[SOURCE DOCUMENT]
------------------------------------

Also, don't confuse center-cavity R with whole-wall R- the thermal bridging of the ~R0.85/inch studs and plates robs the whole assembly of performance. With 3" of insulation in a 5.5" cavity, the thermal bridging of the studs is R2.5, but with a full cavity fill the thermal bridge would be ~R4.7. With your stackup the whole-wall R is closer to R20, not R30. (R10 for the 2x4 & gypsum, R8.5 for the 2x6 w/XPS due to the severe thermal bridge, ~ R1.5 for the plywood + shingles.)
An R19 batt installed as-designed in a 2x6 cavity only delivers R18(!) according to the manufacturers' own data. An R19 batt is the same type and amount of material as an R13, batt- it's MISERABLE STUFF, losing a large chunk of performance due to convection currents within the batt at the temperature extremes, but as long as you compress it to 4.5" (where it'll performs at ~R16) it's R-value is more stable over temp. If going full-depth in a 2x6 framing with batts, use high-density "cathedral ceiling" R21 batts. R22 batts are only slightly better than R19 batts, but only perform at R19 when installed per the manufacturers' instructions, but R21 batts perform to spec and lose far less R across the entire operating temperature range. (Crazy but true: An R21 batt has a higher installed-R than an R22 batt see: http://www.owenscorning.com/around/i...ssionChart.xls )
On the pony wall, unless you air-seal the hell out of the cut'n'cobble 3" XPS it's not going to help any condensation issue, since air will convect around it through any possible route. And with only 3" of insulation rather than a full cavity fill the thermal short of 3" of stud is only about R2.5 which robs that expensive XPS of performance immensely, and leaves 2.5" of empty cavity to
For the money (and time) it would cost for 3" of XPS, you'd be better off doing a flash-foam of 1" closed cell spray on the interior side of the exterior sheathing at the same time that you do your foundation sill & band jois, then compress an R19 batt in there. The 1" of foam would give you R6, and an R19 batt compressed to 4.5" gives you another R16-17 for a total of R23 (center cavity). The thermal bridging of the 2x6 studs and top/bottom plates reduces that section of the stackup to about R15-16 for whole-wall R. Adding on the 2x4 section added on you'd be looking at ~R25, and the foam becomes a moisture-tolerant condensing surface, protecting the exterior plywood.

------------------------------------

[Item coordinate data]
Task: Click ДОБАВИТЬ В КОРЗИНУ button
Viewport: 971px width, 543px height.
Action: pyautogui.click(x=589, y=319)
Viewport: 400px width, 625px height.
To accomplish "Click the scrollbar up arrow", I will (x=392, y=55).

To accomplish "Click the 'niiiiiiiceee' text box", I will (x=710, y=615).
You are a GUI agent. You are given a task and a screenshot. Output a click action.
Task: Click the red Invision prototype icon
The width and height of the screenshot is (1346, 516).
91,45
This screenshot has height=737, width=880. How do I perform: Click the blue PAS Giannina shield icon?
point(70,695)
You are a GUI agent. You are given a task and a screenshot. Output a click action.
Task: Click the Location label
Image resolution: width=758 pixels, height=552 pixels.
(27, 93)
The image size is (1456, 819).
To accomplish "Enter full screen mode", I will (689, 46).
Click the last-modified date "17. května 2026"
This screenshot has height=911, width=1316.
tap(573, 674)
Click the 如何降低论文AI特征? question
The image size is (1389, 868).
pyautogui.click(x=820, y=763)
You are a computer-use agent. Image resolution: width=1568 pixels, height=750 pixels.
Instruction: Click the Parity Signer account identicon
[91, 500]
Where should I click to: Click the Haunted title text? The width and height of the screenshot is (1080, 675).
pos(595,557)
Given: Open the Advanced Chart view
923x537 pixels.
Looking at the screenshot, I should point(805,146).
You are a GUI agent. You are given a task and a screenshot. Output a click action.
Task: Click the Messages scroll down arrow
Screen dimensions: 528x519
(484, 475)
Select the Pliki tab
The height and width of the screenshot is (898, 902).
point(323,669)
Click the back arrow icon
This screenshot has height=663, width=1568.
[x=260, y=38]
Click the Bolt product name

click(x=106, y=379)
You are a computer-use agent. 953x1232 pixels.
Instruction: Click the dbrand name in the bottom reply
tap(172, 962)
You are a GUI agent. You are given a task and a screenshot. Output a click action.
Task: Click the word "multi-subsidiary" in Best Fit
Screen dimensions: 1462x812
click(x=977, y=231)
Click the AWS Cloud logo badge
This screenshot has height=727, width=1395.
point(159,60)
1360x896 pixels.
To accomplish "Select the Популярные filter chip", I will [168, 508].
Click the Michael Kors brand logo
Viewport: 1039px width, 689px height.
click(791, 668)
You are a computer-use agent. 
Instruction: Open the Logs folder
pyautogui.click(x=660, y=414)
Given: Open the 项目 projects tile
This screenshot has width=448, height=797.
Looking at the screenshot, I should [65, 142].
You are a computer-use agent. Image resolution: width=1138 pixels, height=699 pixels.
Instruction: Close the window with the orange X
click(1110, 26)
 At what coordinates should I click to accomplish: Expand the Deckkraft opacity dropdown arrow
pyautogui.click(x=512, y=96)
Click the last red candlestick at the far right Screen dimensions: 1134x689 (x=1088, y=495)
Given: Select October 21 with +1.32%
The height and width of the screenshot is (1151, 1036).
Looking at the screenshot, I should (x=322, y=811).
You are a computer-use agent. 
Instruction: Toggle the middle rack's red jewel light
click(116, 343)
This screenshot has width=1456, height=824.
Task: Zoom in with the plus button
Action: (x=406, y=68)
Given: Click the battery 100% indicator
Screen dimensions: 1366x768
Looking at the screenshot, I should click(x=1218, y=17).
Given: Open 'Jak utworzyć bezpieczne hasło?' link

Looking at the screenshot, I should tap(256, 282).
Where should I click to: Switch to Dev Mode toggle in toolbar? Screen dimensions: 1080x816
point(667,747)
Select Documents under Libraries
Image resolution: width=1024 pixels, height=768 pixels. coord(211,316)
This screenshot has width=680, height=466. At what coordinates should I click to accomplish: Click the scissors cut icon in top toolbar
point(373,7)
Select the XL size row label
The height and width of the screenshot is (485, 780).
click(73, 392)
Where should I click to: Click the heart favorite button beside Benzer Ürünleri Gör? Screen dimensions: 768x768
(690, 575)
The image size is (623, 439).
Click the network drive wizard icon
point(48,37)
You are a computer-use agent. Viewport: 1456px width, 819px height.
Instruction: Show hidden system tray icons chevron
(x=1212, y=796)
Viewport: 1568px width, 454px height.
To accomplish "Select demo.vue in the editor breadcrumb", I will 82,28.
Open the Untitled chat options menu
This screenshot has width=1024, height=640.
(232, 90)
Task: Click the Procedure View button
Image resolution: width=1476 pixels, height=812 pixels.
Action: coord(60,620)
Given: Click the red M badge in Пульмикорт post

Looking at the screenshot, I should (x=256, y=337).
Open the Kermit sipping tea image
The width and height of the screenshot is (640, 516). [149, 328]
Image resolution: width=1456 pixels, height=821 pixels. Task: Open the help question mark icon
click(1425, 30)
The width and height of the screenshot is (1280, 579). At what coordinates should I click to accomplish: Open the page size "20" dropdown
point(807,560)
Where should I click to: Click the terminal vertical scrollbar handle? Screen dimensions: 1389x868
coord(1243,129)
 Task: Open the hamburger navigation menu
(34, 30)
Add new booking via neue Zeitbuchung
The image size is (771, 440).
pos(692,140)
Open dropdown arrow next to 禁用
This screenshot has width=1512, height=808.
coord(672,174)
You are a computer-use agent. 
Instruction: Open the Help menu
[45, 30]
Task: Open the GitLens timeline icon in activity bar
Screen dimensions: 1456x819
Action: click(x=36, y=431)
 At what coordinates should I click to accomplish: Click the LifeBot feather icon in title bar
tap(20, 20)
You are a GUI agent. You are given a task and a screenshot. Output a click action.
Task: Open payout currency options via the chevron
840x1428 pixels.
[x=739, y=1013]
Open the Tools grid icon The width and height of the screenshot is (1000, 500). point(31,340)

------------------------------------

[EXERCISE REQUIREMENTS]
1. Write out the wall insulation post between "Also, don't confuse" and "plywood + shingles.)", inclusive.
2. According to the wall insulation post, why will cut-and-cobble 3" XPS on the pony wall fail to help with condensation unless it is thoroughly air-sealed?

[SOLUTIONS BY TASK]
1.
Also, don't confuse center-cavity R with whole-wall R- the thermal bridging of the ~R0.85/inch studs and plates robs the whole assembly of performance. With 3" of insulation in a 5.5" cavity, the thermal bridging of the studs is R2.5, but with a full cavity fill the thermal bridge would be ~R4.7. With your stackup the whole-wall R is closer to R20, not R30. (R10 for the 2x4 & gypsum, R8.5 for the 2x6 w/XPS due to the severe thermal bridge, ~ R1.5 for the plywood + shingles.)

2. Without thorough air sealing, air will convect around the XPS through any possible route. The foam therefore does nothing to address the condensation issue.